Кутасов тихо посвистел:
— Может, и золотой запас не пропадал?
— Может, и не пропадал...
— Теперь ясно.
— Ничего не ясно, Сергей Александрович, — вздохнул полковник. — Сработает приманка, возможно, что-то и прояснится. Помни: против тебя будут профессионалы высокого класса. Попробуй мыслить нестандартно... Впрочем, что я тебя учу. Ты — трюкач.
— Я не трюкач, товарищ генерал, — вдруг признался Кутасов. — Мне везде скучно жить. Думал, кино — чудо, искусство, потом думал, КГБ — вот это да! Там можно нервы пощекотать. Но и тут кино, игры. На другом уровне, без «хлопушки», но все равно игры, а так надоело, откровенно сказать...
— Мне тоже надоело, Сережа, — сказал Арчеладзе. — Да эту игру придется доиграть. А потом...

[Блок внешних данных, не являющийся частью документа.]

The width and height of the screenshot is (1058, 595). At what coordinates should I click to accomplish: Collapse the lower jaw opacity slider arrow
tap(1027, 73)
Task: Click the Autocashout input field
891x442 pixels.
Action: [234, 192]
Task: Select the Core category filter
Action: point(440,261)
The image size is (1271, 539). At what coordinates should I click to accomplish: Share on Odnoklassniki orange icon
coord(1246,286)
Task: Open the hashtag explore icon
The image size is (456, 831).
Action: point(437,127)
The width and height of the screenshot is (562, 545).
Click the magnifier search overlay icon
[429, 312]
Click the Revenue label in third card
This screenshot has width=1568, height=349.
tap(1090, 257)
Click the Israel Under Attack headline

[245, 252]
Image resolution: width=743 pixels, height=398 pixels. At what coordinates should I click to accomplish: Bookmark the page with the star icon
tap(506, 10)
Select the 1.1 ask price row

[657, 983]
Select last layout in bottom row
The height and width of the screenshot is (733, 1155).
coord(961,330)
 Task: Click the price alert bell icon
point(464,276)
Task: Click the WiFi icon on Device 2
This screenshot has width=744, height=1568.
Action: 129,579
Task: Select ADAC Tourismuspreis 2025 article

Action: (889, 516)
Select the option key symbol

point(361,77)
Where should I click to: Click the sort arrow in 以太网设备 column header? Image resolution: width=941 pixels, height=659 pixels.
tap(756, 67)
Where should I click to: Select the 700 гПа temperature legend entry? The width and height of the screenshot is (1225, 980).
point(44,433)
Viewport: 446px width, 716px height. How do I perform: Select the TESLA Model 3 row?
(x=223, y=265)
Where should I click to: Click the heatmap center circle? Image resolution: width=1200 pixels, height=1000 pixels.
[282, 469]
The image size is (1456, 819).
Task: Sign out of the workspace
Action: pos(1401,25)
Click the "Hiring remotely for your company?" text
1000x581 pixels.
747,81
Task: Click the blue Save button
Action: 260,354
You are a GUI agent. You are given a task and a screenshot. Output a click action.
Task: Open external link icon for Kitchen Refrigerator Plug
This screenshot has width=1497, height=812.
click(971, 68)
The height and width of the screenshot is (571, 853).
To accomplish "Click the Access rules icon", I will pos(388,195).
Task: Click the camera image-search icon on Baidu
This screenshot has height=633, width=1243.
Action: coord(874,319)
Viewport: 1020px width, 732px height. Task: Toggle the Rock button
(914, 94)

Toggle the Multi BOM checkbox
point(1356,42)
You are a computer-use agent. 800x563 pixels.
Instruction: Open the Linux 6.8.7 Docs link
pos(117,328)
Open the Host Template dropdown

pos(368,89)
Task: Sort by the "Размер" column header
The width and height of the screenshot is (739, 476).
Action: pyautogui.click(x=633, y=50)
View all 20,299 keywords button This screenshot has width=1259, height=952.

— Ладно, товарищ генерал, доиграем, — согласился он. — Вдруг повезет?
Провожая его, Арчеладзе вышел в приемную — все вскочили и вытянулись.
— Где рапорт? — спросил он секретаря. Тот с готовностью выложил на стол лист бумаги, который полковник подписал не читая.
— Первое задание тебе, лейтенант, — сказал Арчеладзе, глядя на майора. — Поезжай с ним в Рязань, найди семью и спрячь се. Да так, чтобы никто не нашел. И оставайся с ними до особого распоряжения.
— Есть, товарищ генерал! — обрадовался секретарь. Индукаев посерел, словно вмиг покрылся слоем пыли. Полковник хотел посоветовать ему, если все обойдется, немедленно подать рапорт об увольнении, однако помолчал: все равно не поймет, а говорить об офицерской чести Арчеладзе всегда почему-то стеснялся, считая это банальным. Честь, казалось ему, это то, что дается от рождения; она не могла оцениваться, как оценивается та пли иная идеологическая убежденность, поэтому не приобреталась в не утрачивалась.
Капитолина, угадав вкус полковника, принесла две бутылки темного сухого вина молдавского производства. Они уединились в комнате отдыха, оставив приемную неприкрытой, без боевого охранения.
— Мне неловко будет сидеть у тебя под дверью, — сообщила Капитолина. — Комиссар знает о наших отношениях...
— Это же не секрет! — засмеялся полковник, разливая вино. — Мы ничего не станем скрывать. Принципиально.
Она сидела несколько отрешенная, возможно, внутренне еще протестовала, и никак не могла доказать ему, что должность секретаря ее не устраивает по этическим и нравственным причинам. А он пил вино и наслаждался вкусом молдавского солнца и омытых виноградным соком девичьих ног. Однажды в Чернобыле, где он пристрастился к этим темно-красным винам, ему рассказали, что у молдаван есть ритуал: чтобы вино веселило и восхищало мужчину, чтобы никогда не кисло и не превращалось по цвету в чернила, первый виноград в чане давит непорочная девушка. Она приходит в сад в длинном сарафане, под которым больше ничего нет; ей омывают ноги соком, затем мужчины сцепляют руки в виде лестницы, и девушка поднимается по ним, спускается в чан и, поддерживая край подола, давит ступнями гроздья. А мужчины поют песни...
— Он поймал меня сегодня в коридоре у столовой, — сказала Капитолина. — Ждал... И предупредил, чтобы я не делала глупостей и работала на него. Сказал: у меня нет другого выхода. Иначе он все устроит так, что ты меня возненавидишь... У меня действительно нет выхода. Я боюсь его.